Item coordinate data
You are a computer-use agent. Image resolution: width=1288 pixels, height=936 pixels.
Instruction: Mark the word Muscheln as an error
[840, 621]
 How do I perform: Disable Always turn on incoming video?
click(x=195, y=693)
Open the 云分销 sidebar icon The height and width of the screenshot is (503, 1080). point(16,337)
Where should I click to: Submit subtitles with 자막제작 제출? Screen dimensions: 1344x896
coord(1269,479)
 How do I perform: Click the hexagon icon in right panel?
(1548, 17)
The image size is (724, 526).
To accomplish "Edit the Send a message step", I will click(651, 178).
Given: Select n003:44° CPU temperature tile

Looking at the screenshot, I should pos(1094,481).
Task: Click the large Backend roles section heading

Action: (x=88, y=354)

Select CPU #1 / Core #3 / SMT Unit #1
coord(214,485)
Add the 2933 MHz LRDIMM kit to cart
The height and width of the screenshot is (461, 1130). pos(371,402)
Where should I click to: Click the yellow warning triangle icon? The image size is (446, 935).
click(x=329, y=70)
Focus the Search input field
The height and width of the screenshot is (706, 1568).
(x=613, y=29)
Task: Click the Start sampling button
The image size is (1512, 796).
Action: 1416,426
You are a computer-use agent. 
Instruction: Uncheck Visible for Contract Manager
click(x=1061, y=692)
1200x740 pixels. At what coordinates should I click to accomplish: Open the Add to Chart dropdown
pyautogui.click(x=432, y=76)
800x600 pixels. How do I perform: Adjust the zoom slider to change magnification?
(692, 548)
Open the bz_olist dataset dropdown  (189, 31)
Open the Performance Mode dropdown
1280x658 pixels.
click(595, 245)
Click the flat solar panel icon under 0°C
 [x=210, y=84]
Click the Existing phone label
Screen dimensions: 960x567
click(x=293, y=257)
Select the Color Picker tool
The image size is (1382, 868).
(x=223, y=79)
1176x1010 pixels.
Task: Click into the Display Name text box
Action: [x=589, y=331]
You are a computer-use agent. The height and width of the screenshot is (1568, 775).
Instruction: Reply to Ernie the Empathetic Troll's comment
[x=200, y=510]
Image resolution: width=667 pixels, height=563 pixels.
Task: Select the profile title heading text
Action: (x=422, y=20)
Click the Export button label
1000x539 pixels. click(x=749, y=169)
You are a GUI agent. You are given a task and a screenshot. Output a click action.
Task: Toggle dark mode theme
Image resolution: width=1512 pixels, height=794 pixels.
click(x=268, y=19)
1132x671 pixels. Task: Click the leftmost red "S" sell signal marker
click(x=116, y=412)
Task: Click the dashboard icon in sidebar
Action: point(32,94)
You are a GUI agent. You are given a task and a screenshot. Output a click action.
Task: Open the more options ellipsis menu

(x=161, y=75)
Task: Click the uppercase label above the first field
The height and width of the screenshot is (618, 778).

▶ [Set problem]:
Repeat every one of the entries above line for line, changing nothing.

▶ [Final answer]:
You are a computer-use agent. Image resolution: width=1288 pixels, height=936 pixels.
Instruction: Mark the word Muscheln as an error
[840, 621]
 How do I perform: Disable Always turn on incoming video?
click(x=195, y=693)
Open the 云分销 sidebar icon The height and width of the screenshot is (503, 1080). point(16,337)
Where should I click to: Submit subtitles with 자막제작 제출? Screen dimensions: 1344x896
coord(1269,479)
 How do I perform: Click the hexagon icon in right panel?
(1548, 17)
The image size is (724, 526).
To accomplish "Edit the Send a message step", I will click(651, 178).
Given: Select n003:44° CPU temperature tile

Looking at the screenshot, I should pos(1094,481).
Task: Click the large Backend roles section heading

Action: (x=88, y=354)

Select CPU #1 / Core #3 / SMT Unit #1
coord(214,485)
Add the 2933 MHz LRDIMM kit to cart
The height and width of the screenshot is (461, 1130). pos(371,402)
Where should I click to: Click the yellow warning triangle icon? The image size is (446, 935).
click(x=329, y=70)
Focus the Search input field
The height and width of the screenshot is (706, 1568).
(x=613, y=29)
Task: Click the Start sampling button
The image size is (1512, 796).
Action: 1416,426
You are a computer-use agent. 
Instruction: Uncheck Visible for Contract Manager
click(x=1061, y=692)
1200x740 pixels. At what coordinates should I click to accomplish: Open the Add to Chart dropdown
pyautogui.click(x=432, y=76)
800x600 pixels. How do I perform: Adjust the zoom slider to change magnification?
(692, 548)
Open the bz_olist dataset dropdown  (189, 31)
Open the Performance Mode dropdown
1280x658 pixels.
click(595, 245)
Click the flat solar panel icon under 0°C
 [x=210, y=84]
Click the Existing phone label
Screen dimensions: 960x567
click(x=293, y=257)
Select the Color Picker tool
The image size is (1382, 868).
(x=223, y=79)
1176x1010 pixels.
Task: Click into the Display Name text box
Action: [x=589, y=331]
You are a computer-use agent. The height and width of the screenshot is (1568, 775).
Instruction: Reply to Ernie the Empathetic Troll's comment
[x=200, y=510]
Image resolution: width=667 pixels, height=563 pixels.
Task: Select the profile title heading text
Action: (x=422, y=20)
Click the Export button label
1000x539 pixels. click(x=749, y=169)
You are a GUI agent. You are given a task and a screenshot. Output a click action.
Task: Toggle dark mode theme
Image resolution: width=1512 pixels, height=794 pixels.
click(x=268, y=19)
1132x671 pixels. Task: Click the leftmost red "S" sell signal marker
click(x=116, y=412)
Task: Click the dashboard icon in sidebar
Action: point(32,94)
You are a GUI agent. You are given a task and a screenshot. Output a click action.
Task: Open the more options ellipsis menu

(x=161, y=75)
Task: Click the uppercase label above the first field
The height and width of the screenshot is (618, 778).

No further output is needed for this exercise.